In most cases students are accepting and enthusiastic in regard to viewer-centered approaches to
graphic design. While some resistance is initially encountered, it usually disappears quickly, once
students realize that interacting with viewers allows them to create potentially more effective results.
Similarly, most users and audience members are generally grateful for the opportunity to voice their
opinion on communications meant for their use — though there is always a small minority that view
any attempt to interact with them as an intrusion, and prefer not to be bothered.

Working with viewers can also have potential liability issues for students, institutions of higher
learning, and design practitioners. It’s a very good idea to require that all users and audience
members sign a waiver form agreeing to participate in the study, and to give permission to the
researcher to use the results as necessary. Many universities require review and pre-approval of any
research that involves human subjects, and that process, while time consuming, must be followed.
Professional designers would do well to consult with a legal advisor concerning similar steps that they
might take to protect themselves when working with users and audience members.

To conclude, many graphic design education programs tend to impart the values of the artist to
students, stressing the concept of an individual with a strong personal viewpoint to express through
their work. While this approach can make for some very interesting visual results, it seems a bit
narrow in its focus when one considers the very real and important needs of the various users and
audience members who experience our work on a daily basis.

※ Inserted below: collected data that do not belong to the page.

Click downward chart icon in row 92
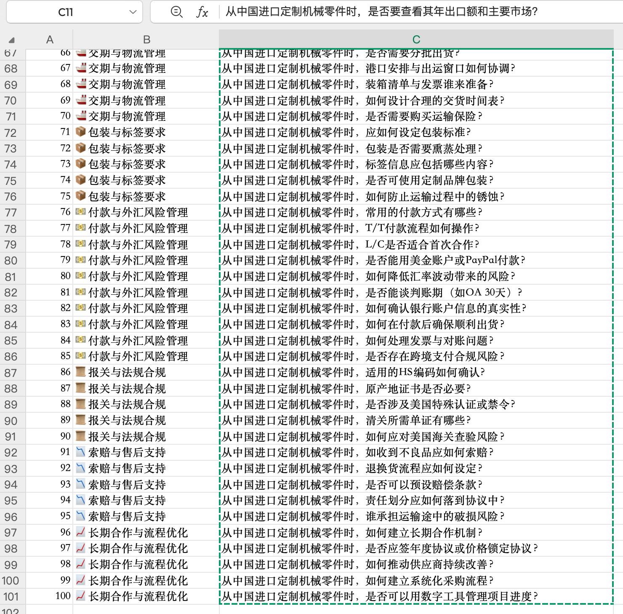This screenshot has height=614, width=623. pos(81,452)
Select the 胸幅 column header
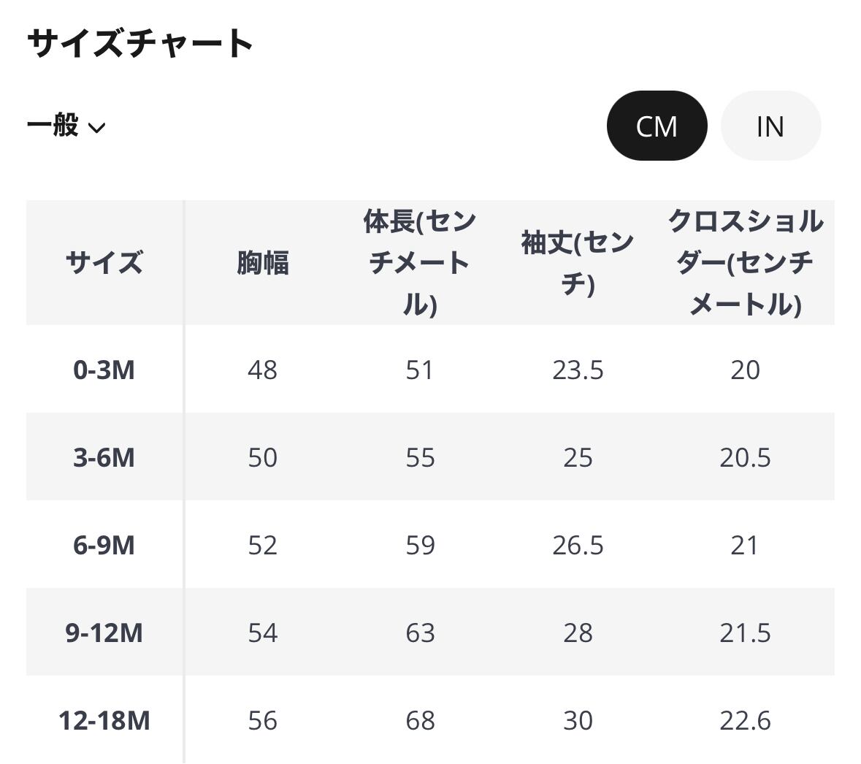The height and width of the screenshot is (764, 861). point(263,262)
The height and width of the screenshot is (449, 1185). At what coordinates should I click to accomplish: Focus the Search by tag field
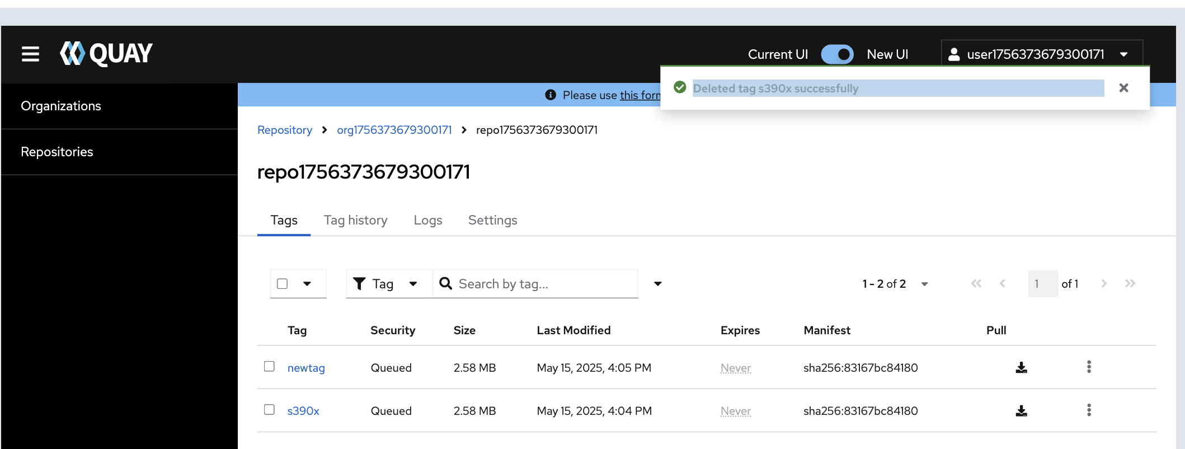point(543,284)
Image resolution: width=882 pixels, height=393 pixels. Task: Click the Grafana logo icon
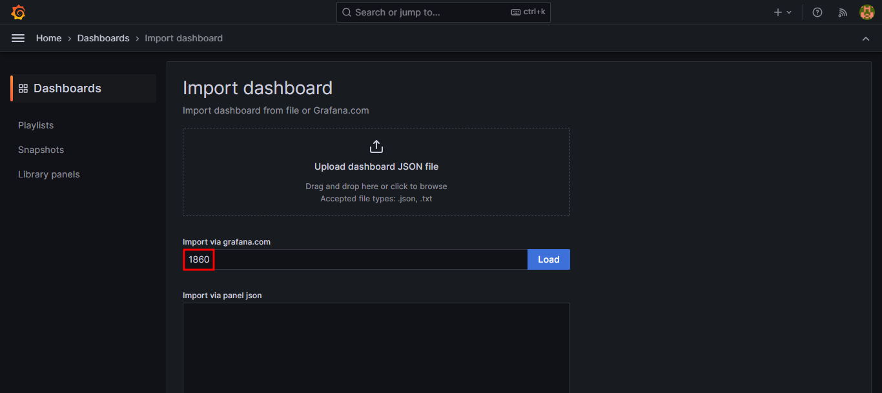pos(18,12)
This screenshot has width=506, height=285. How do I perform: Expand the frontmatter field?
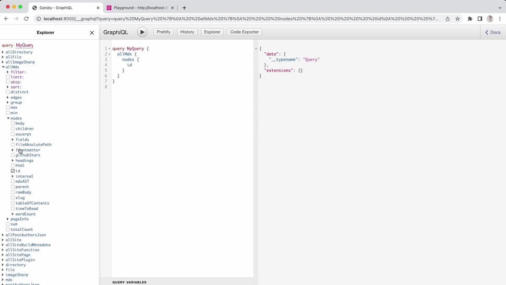[x=13, y=150]
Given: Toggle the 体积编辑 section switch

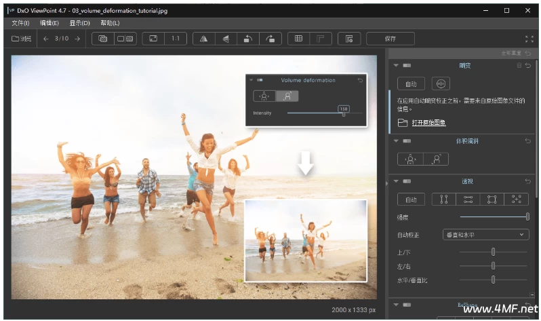Looking at the screenshot, I should 407,141.
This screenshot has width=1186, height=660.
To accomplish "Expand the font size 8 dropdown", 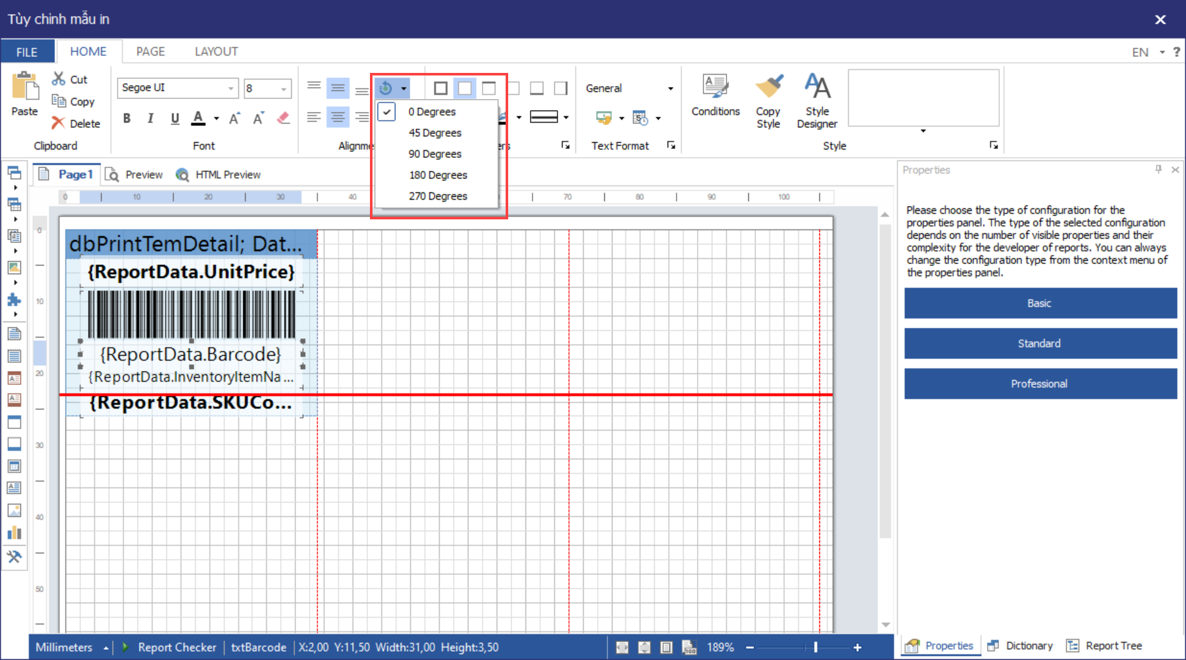I will [284, 88].
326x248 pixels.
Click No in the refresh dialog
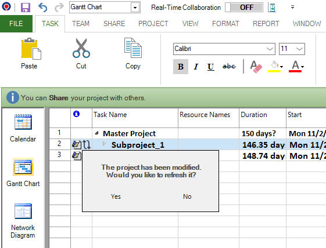(187, 196)
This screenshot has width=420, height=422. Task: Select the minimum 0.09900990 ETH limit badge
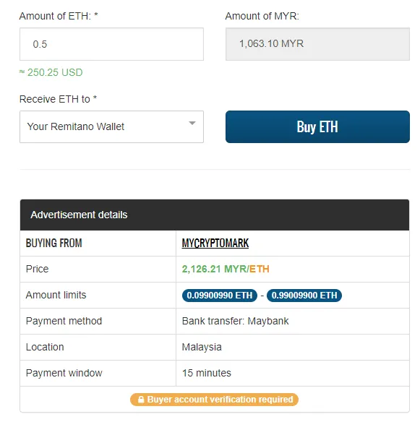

By focussing so strongly on our own
interests and agenda, we run the risk of excluding or alienating those for whom the communications
we develop are intended. It can be easily argued that one of our most important contributions to
society is the simple act of creating communications that are effective for audiences and users. But
this goal can not be achieved without first making the step to identify and include those individuals for
whom we design, so that they may fully participate in the process of creating useful communications.

Therefore, I urge all graphic design faculty members to examine the values they impart to their
students through their programs, and make adjustments as deemed necessary. For those that wish to
pursue a more inclusive approach, I hope that this paper offers some guidance as to how such a
design process could be structured. There is still much exploration needed in this area, and I welcome
all designers and educators to join my colleagues and me in this important undertaking.